* [Dataset entries]
▬▬▬▬▬▬
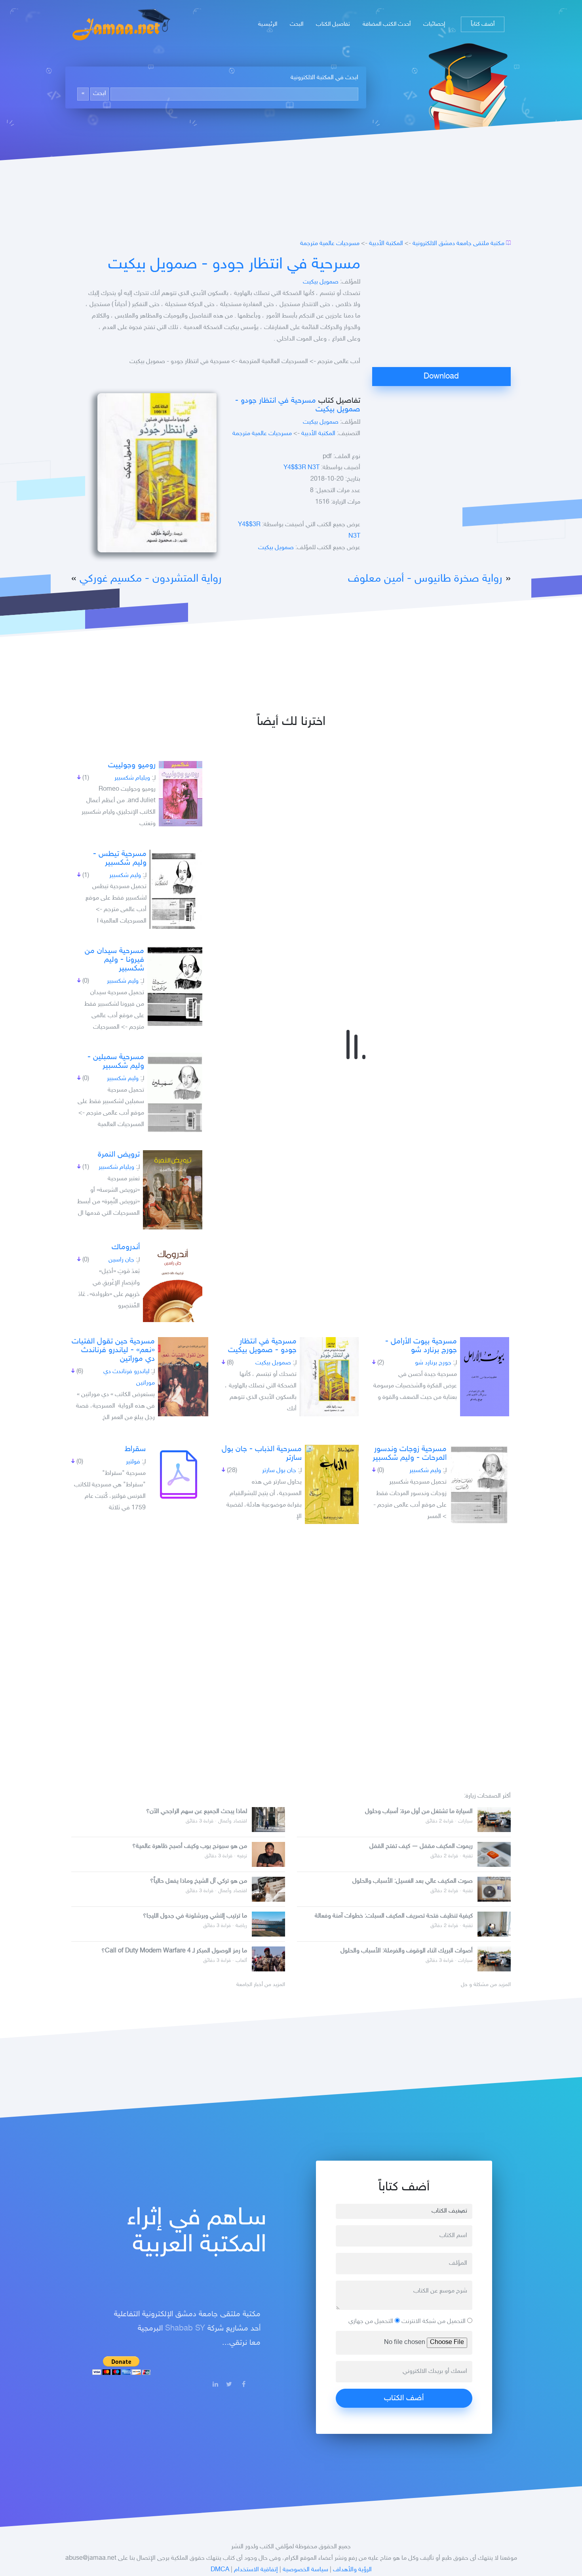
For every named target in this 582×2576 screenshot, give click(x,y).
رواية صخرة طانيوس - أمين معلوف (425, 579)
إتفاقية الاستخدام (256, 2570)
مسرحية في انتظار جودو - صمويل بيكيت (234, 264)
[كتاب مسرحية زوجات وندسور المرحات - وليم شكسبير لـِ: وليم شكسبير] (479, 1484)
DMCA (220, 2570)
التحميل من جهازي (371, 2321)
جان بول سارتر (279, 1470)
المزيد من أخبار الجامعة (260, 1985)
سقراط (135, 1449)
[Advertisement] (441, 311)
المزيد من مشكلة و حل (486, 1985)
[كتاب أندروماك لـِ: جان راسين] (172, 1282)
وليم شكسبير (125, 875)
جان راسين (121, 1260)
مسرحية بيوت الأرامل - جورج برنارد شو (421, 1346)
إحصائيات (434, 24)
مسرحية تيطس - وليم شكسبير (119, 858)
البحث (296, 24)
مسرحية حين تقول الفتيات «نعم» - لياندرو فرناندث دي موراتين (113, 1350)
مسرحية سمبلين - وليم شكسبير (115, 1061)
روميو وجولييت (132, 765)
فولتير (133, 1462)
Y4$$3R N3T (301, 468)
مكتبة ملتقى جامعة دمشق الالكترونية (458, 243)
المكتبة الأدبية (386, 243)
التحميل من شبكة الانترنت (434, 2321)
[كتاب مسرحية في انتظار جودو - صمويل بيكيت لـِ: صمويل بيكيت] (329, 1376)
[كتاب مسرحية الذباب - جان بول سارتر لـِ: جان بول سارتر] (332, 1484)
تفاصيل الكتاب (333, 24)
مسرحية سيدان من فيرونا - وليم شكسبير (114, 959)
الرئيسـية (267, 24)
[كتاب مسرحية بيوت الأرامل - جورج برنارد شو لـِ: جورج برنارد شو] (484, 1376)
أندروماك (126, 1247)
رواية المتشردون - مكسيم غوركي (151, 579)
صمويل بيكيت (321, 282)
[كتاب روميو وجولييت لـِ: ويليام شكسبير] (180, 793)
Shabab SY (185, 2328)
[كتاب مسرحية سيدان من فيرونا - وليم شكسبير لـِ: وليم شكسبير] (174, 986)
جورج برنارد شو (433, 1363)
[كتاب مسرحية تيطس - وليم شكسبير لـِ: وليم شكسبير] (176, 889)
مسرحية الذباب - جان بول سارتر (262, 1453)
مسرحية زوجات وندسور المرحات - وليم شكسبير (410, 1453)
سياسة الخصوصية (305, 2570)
▬▬▬▬▬▬
Every entry should be repeated verbatim, with the pictures left out.

For every named target in this 582×2576 screenshot, give click(x,y).
رواية صخرة طانيوس - أمين معلوف (425, 579)
إتفاقية الاستخدام (256, 2570)
مسرحية في انتظار جودو - صمويل بيكيت (234, 264)
[كتاب مسرحية زوجات وندسور المرحات - وليم شكسبير لـِ: وليم شكسبير] (479, 1484)
DMCA (220, 2570)
التحميل من جهازي (371, 2321)
جان بول سارتر (279, 1470)
المزيد من أخبار الجامعة (260, 1985)
سقراط (135, 1449)
[Advertisement] (441, 311)
المزيد من مشكلة و حل (486, 1985)
[كتاب أندروماك لـِ: جان راسين] (172, 1282)
وليم شكسبير (125, 875)
جان راسين (121, 1260)
مسرحية بيوت الأرامل - جورج برنارد شو (421, 1346)
إحصائيات (434, 24)
مسرحية تيطس - وليم شكسبير (119, 858)
البحث (296, 24)
مسرحية حين تقول الفتيات «نعم» - لياندرو فرناندث دي موراتين (113, 1350)
مسرحية سمبلين - وليم شكسبير (115, 1061)
روميو وجولييت (132, 765)
فولتير (133, 1462)
Y4$$3R N3T (301, 468)
مكتبة ملتقى جامعة دمشق الالكترونية (458, 243)
المكتبة الأدبية (386, 243)
التحميل من شبكة الانترنت (434, 2321)
[كتاب مسرحية في انتظار جودو - صمويل بيكيت لـِ: صمويل بيكيت] (329, 1376)
[كتاب مسرحية الذباب - جان بول سارتر لـِ: جان بول سارتر] (332, 1484)
تفاصيل الكتاب (333, 24)
مسرحية سيدان من فيرونا - وليم شكسبير (114, 959)
الرئيسـية (267, 24)
[كتاب مسرحية بيوت الأرامل - جورج برنارد شو لـِ: جورج برنارد شو] (484, 1376)
أندروماك (126, 1247)
رواية المتشردون - مكسيم غوركي (151, 579)
صمويل بيكيت (321, 282)
[كتاب روميو وجولييت لـِ: ويليام شكسبير] (180, 793)
Shabab SY (185, 2328)
[كتاب مسرحية سيدان من فيرونا - وليم شكسبير لـِ: وليم شكسبير] (174, 986)
جورج برنارد شو (433, 1363)
[كتاب مسرحية تيطس - وليم شكسبير لـِ: وليم شكسبير] (176, 889)
مسرحية الذباب - جان بول سارتر (262, 1453)
مسرحية زوجات وندسور المرحات - وليم شكسبير (410, 1453)
سياسة الخصوصية (305, 2570)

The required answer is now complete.